An illustration of the encryption process is depicted in Fig. 2.

Fig. 2
figure 2

Encryption process flow chart.

Table 2 S-box generated from the 6D hyperchaotic sequence specified for the Red image channel.
Table 3 S-box generated from the 6D hyperchaotic sequence specified for the Green image channel.
Table 4 S-box generated from the 6D hyperchaotic sequence specified for the Blue image channel.

Decryption process

In this section, the construction of the decryption process is explained in the following steps.

  1. 1.

    Stage 3:

  1. (a)

    Start with the encrypted augmented image, separate it into 3 color channels: Red, Green and Blue.

  2. (b)

    Convert the color channels into N \(2\times 2\) matrices \(I_{[A,Red,Fredkin,Sbox,2\times 2,Hill]}\),

    \(I_{[A,Green,Fredkin,Sbox,2\times 2,Hill]}\) and

    \(I_{[A,Blue,Fredkin,Sbox,2\times 2,Hill]}\).

  3. (c)

    Inverse matrices of Hill cipher are generated giving \(Key'_{HillCipherRed}\),

    \(Key'_{HillCipherGreen}\) and \(Key'_{HillCipherBlue}\).

  4. (d)

    \(I_{[A,1D,Red,Fredkin,Sbox]}\) goes through matrix multiplication with \(Key'_{HillCipherRed}\) giving \(I_{[A,Red,Fredkin,Sbox,2\times 2]}\).

  5. (e)

    \(I_{[A,1D,Green,Fredkin,Sbox]}\) goes through matrix multiplication with \(Key'_{HillCipherGreen}\) giving \(I_{[A,Green,Fredkin,Sbox,2\times 2]}\).

  6. (f)

    \(I_{[A,1D,Blue,Fredkin,Sbox]}\) goes through matrix multiplication with \(Key'_{HillCipherBlue}\) giving \(I_{[A,Blue,Fredkin,Sbox,2\times 2]}\).

  1. 2.

    Stage 2:

  1. (a)

    The inverse of 3 S-boxes are generated, giving \(Sbox'_{6Dred}\), \(Sbox'_{6Dgreen}\) and \(Sbox'_{6Dblue}\).

  2. (b)

    \(I_{[A,Red,Fredkin,Sbox,2\times 2]}\) is converted into 1D byte-stream and invoked with \(Sbox'_{6Dred}\) giving \(I_{[A,Red,Fredkin,1D]}\).

  3. (c)

    \(I_{[A,Green,Fredkin,Sbox,2\times 2]}\) is converted into 1D byte-stream and invoked with \(Sbox'_{6Dgreen}\) giving \(I_{[A,Green,Fredkin,1D]}\).

  4. (d)

    \(I_{[A,Blue,Fredkin,Sbox,2\times 2]}\) is converted into 1D byte-stream and invoked with \(Sbox'_{6Dblue}\) giving \(I_{[A,Blue,Fredkin,1D]}\).

  1. 3.

    Stage 1:

  1. (a)

    \(I_{[A,Red,Fredkin,1D]}\) is converted into a bit-stream and divided into 2 halves as inputs B and C for the Fredkin gate with \(Key_{GaussRed}\) as input A giving \(I_{[A,1D,Red]}\).

  2. (b)

    \(I_{[A,Green,Fredkin,1D]}\) is converted into a bit-stream and divided into 2 halves as inputs B and C for the Fredkin gate with \(Key_{GaussGreen}\) as input A giving \(I_{[A,1D,Green]}\).

  3. (c)

    \(I_{[A,Blue,Fredkin,1D]}\) is converted into a bit-stream and divided into 2 halves as inputs B and C for the Fredkin gate with \(Key_{GaussBlue}\) as input A giving \(I_{[A,1D,Blue]}\).

  4. (d)

    Finally, combine the 3 color channels into a single one and reshape back into an image forming the decrypted augmented image, which can split into multiple separate decrypted images.

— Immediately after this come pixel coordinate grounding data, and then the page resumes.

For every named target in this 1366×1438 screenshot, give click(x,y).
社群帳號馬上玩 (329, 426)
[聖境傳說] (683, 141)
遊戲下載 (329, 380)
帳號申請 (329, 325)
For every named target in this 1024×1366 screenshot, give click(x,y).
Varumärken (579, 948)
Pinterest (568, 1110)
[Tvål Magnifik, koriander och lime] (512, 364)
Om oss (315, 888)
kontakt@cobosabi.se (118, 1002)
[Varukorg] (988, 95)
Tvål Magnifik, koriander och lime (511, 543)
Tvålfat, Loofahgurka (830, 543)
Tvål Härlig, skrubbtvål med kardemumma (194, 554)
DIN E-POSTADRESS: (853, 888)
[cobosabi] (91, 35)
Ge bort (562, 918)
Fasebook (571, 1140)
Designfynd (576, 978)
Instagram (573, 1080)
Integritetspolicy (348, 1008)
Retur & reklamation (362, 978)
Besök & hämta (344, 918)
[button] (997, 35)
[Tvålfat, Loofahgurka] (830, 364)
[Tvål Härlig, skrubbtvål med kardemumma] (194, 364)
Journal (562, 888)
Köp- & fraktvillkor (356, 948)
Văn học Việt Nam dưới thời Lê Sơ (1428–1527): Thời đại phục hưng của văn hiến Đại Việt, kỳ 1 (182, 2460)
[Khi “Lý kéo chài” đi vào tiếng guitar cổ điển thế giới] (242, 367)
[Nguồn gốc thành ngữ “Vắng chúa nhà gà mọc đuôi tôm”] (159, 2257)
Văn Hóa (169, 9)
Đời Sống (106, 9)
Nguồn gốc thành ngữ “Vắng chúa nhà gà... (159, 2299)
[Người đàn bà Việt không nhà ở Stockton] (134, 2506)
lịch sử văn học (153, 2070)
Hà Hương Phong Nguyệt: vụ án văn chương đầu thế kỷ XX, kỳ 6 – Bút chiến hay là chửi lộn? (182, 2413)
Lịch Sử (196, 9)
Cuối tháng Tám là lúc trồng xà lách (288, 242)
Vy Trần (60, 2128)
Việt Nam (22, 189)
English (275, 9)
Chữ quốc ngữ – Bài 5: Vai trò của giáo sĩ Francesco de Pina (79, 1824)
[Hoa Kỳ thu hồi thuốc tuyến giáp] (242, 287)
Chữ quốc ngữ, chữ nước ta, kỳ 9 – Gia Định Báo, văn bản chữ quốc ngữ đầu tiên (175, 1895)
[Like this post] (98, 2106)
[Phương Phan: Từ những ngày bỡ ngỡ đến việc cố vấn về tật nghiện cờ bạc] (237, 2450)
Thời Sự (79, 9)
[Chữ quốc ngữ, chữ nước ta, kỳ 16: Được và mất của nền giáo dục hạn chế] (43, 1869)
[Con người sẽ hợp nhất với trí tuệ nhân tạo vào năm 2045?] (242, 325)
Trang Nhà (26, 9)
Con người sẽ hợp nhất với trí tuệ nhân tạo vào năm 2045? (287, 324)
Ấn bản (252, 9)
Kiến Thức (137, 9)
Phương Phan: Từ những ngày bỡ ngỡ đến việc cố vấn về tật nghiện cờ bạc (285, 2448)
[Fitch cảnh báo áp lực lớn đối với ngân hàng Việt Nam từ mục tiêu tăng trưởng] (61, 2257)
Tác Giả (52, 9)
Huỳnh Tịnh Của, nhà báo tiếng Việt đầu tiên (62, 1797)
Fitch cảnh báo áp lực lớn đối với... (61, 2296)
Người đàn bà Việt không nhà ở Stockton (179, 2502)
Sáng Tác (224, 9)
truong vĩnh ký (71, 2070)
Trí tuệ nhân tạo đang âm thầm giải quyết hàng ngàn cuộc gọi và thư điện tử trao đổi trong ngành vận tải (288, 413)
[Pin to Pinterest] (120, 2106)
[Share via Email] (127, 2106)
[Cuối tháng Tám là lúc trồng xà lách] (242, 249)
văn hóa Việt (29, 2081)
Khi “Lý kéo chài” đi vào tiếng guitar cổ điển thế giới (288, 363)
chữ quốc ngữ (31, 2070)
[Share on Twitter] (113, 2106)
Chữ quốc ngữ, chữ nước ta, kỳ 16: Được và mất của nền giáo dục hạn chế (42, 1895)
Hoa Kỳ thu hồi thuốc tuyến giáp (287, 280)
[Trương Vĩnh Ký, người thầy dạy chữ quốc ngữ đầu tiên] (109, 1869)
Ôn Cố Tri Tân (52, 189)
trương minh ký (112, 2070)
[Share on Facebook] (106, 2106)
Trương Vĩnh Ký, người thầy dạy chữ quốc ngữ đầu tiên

An illustration of the decryption process is depicted in Fig. 3.

Fig. 3
figure 3

Decryption process flow chart.

Performance evaluation

This section conducts an extensive analysis using a computer that is equipped with an Intel® CoreTM i7-7500U CPU at 2.7 GHz and 8 GB of RAM. Unless specified otherwise, the images used are enhanced and resized to \(256\times 256\) pixels. Test images are sourced from 2 online collections: the USC-SIPI database46 and the MAR20 database47. Performance evaluation metrics commonly used in the image encryption scientific community are utilized in this article. These are presented in Table 5 and serve to quantitatively assess the performance of the proposed encryption scheme. The Peak Signal-to-Noise Ratio (PSNR) measures the similarity between the original and encrypted images. In encryption, a low PSNR value is desirable, as it indicates that the encrypted image is significantly different from the original, ensuring strong obfuscation. The Mean Squared Error (MSE) and Mean Absolute Error (MAE) quantify the average error between image pixels before and after encryption or decryption. Entropy evaluates the randomness of the encrypted image (with values close to 8 indicating high unpredictability, which is ideal for secure encryption). The Structural Similarity Index Measure (SSIM) assesses the structural similarity between original and decrypted images; a value of 1 confirms perfect reconstruction. The Number of Pixels Change Rate (NPCR) and the Unified Average Changing Intensity (UACI) measure the encryption’s sensitivity to small changes in the input, representing the algorithm’s robustness against differential attacks. The Discrete Fourier Transform (DFT) and the Pearson Correlation Coefficient (PCC) provide frequency and pixel correlation analyses, respectively, helping to evaluate how well the encryption disrupts inherent image patterns.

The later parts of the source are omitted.